Search code examples
pythongroup-byrolling-sum

How to do rolling sum with conditional window criteria on different index levels in Python


I want to do a rolling sum based on different levels of the index but am struggling to make it a reality. Instead of explaining the problem am giving below the demo input and desired output along with the kind of insights am looking for.

So I have multiple brands and each of their sales of various item categories in different year month day grouped by as below. What I want is a dynamic rolling sum at each day level, rolled over a window on Year as asked.

for eg, if someone asks

Demo question 1) Till a certain day(not including that day) what were their last 2 years' sales of that particular category for that particular brand.

I need to be able to answer this for every single day i.e every single row should have a number as shown in Table 2.0.

I want to be able to code in such a way that if the question changes from 2 years to 3 years I just need to change a number. I also need to do the same thing at the month's level.
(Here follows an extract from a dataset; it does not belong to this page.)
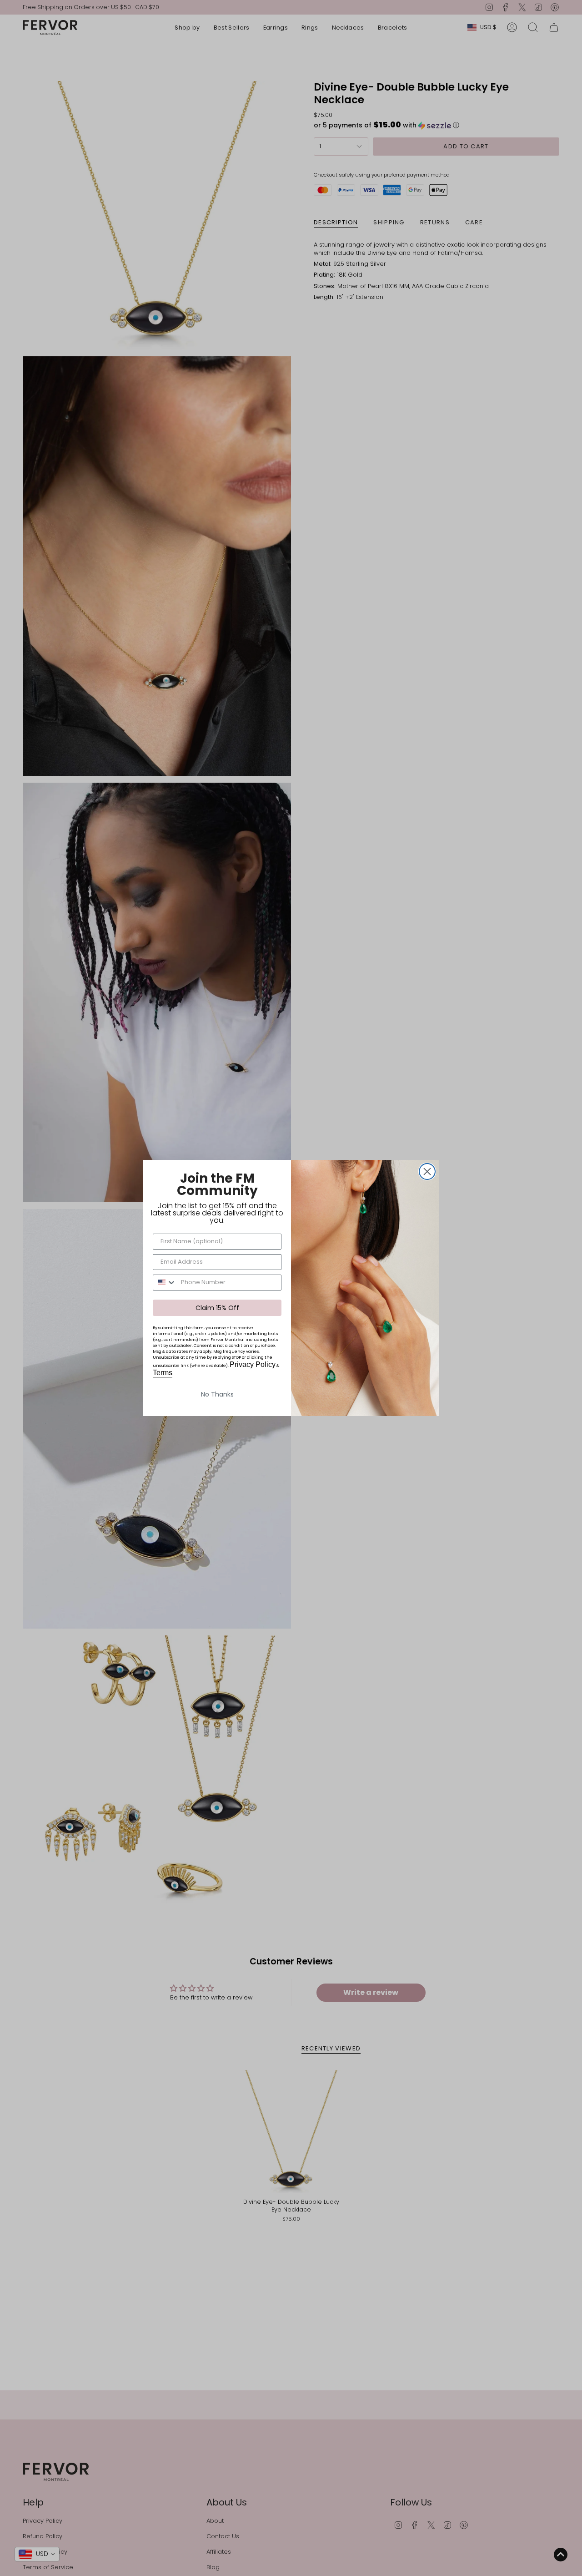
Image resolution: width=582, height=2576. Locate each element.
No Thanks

demo question 2) Till a certain day(not including that day) what was their last 3 months' sale of that particular category for that particular year for that particular brand.

Below is demo input

The tables are grouped by brand,category,year,month,day and sum of sales from a master table which had all the info and sales at hour level each day

Table 1.0

Brand Category Year Month Day Sales
ABC Big Appliances 2021 9 3 0
Clothing 2021 9 2 0
Electronics 2020 10 18 2
Utensils 2020 10 18 0
2021 9 2 4
3 0
XYZ Big Appliances 2012 4 29 7
2013 4 7 6
Clothing 2012 4 29 3
Electronics 2013 4 9 1
27 2
5 4 5
2015 4 27 7
5 2 2
Fans 2013 4 14 4
5 4 0
2015 4 18 1
5 17 11
2016 4 12 18
Furniture 2012 5 4 1
8 6
20 4
2013 4 5 1
7 8
9 2
2015 4 18 12
27 15
5 2 4
17 3
Musical-inst 2012 5 18 10
2013 4 5 6
2015 4 16 10
18 0
2016 4 12 1
16 13
Utencils 2012 5 8 2
2016 4 16 3
18 2
2017 4 12 13

Below is desired output for demo question 1 based on the demo table(last 2 years cumsum not including that day)

Table 2.0

Brand Category Year Month Day Sales Conditional Cumsum(till last 2 years)
ABC Big Appliances 2021 9 3 0 0
Clothing 2021 9 2 0 0
Electronics 2020 10 18 2 0
Utensils 2020 10 18 0 0
2021 9 2 4 0
3 0 4
XYZ Big Appliances 2012 4 29 7 0
2013 4 7 6 7
Clothing 2012 4 29 3 0
Electronics 2013 4 9 1 0
27 2 1
5 4 5 3
2015 4 27 7 8
5 2 2 15
Fans 2013 4 14 4 0
5 4 0 4
2015 4 18 1 4
5 17 11 5
2016 4 12 18 12
Furniture 2012 5 4 1 0
8 6 1
20 4 7
2013 4 5 1 11
7 8 12
9 2 20
2015 4 18 12 11
27 15 23
5 2 4 38
17 3 42
Musical-inst 2012 5 18 10 0
2013 4 5 6 10
2015 4 16 10 6
18 0 16
2016 4 12 1 10
16 13 11
Utencils 2012 5 8 2 0
2016 4 16 3 0
18 2 3
2017 4 12 13 5

End thoughts:

The idea is to basically do a rolling window over year column maintaining the 2 years span criteria and keep on summing the sales figures.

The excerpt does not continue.